Hinter der Fassade: Was bar-karrer.com vorgibt zu sein
Auf den ersten Blick präsentiert sich bar-karrer.com als erfahrene Rechtskanzlei mit langer Historie. Diese Selbstdarstellung hält einer Prüfung jedoch nicht stand. Die Domain wurde erst am 17. April 2026 registriert – von angeblicher jahrelanger Praxis kann also keine Rede sein.
Zudem treten die Verantwortlichen unter dem Namen „Bärr und Karrer“ auf. Dabei handelt es sich um eine gezielte Verwechslung mit der real existierenden Schweizer Kanzlei Bär & Karrer SA, zu der keinerlei Verbindung besteht.
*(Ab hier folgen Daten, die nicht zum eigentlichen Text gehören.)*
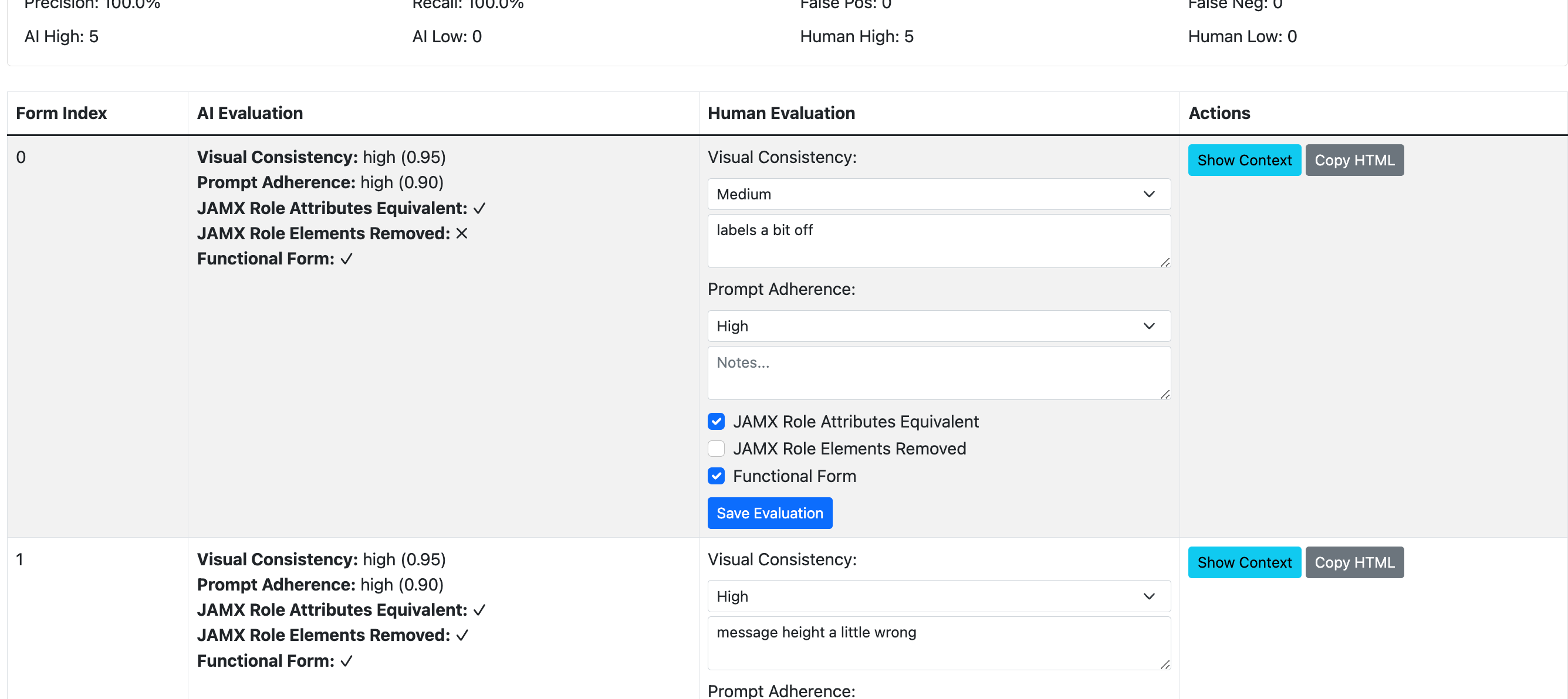The width and height of the screenshot is (1568, 699).
Task: Open the Visual Consistency dropdown showing Medium
Action: coord(938,194)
Auch genannte Personen wie Dr. Cédric Chapuis, Saverio Lembo, Laura Fischer, Anna Keller, Margaret Lang, Sophie Neumann, Felix Hoffmann oder Lea Hartmann werden missbräuchlich verwendet oder sind schlichtweg erfunden. Ziel ist es, durch derartige Namen Vertrauen zu erzeugen.
So funktioniert der Recovery-Scam
Statt echter Beratung liegt hier ein sogenannter Follow-up-Betrug vor. Personen, die bereits Opfer eines Anlagebetrugs wurden, werden erneut kontaktiert. Ihnen wird in Aussicht gestellt, verlorene Gelder zurückzuerlangen – allerdings nur gegen weitere Zahlungen.
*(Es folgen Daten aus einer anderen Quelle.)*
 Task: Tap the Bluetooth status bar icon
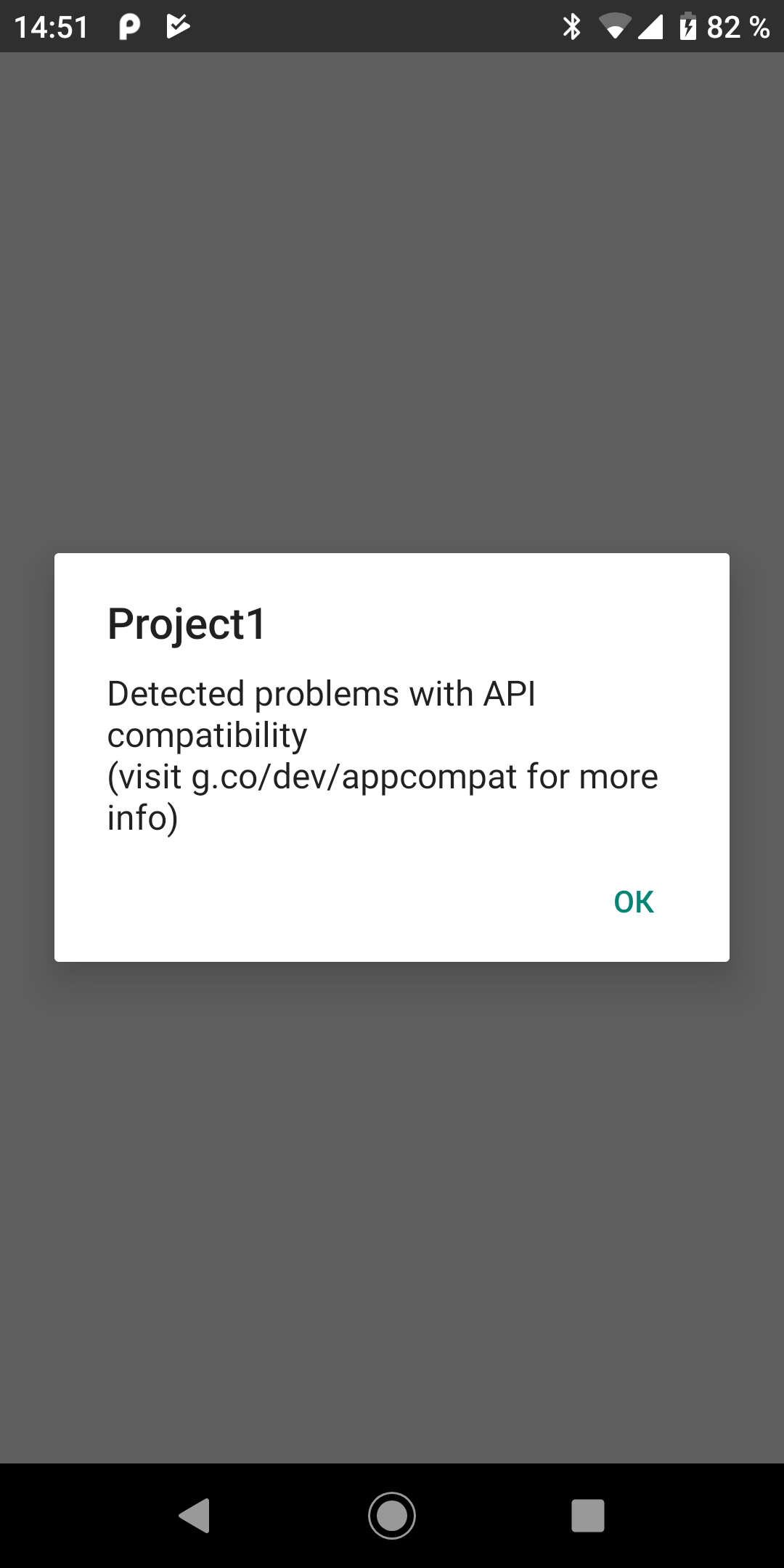[x=572, y=27]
Rechtlich betrachtet handelt es sich um Täuschung mit dem Ziel, Vermögenswerte zu erlangen. Die vermeintliche Hilfe ist Teil desselben betrügerischen Systems und führt regelmäßig zu weiteren Verlusten.
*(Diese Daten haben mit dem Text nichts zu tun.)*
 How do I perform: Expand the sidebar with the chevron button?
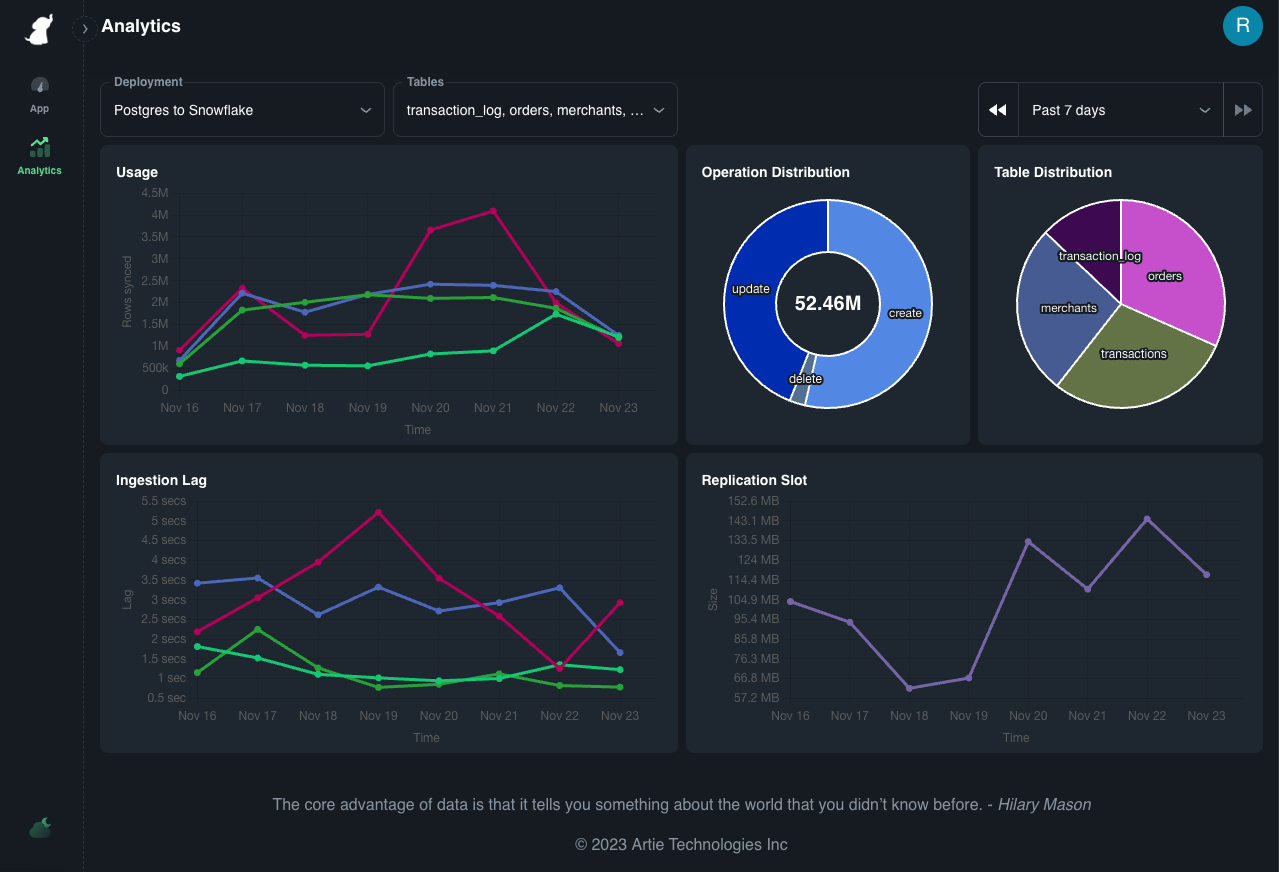[85, 29]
Scheinbare Seriosität durch falsche Angaben
Um glaubwürdig zu erscheinen, verwendet die Plattform konkrete Kontaktdaten:
- E-Mail-Adresse: info@bar-karrer.com
- Telefonnummern: +41 (779) 741-568 (CH) und +43 (690) 200 401 47 (AT)
- Standorte: Quai de la Poste 12 in Genf (CH) sowie Donau-City-Straße 9 in Wien (AT)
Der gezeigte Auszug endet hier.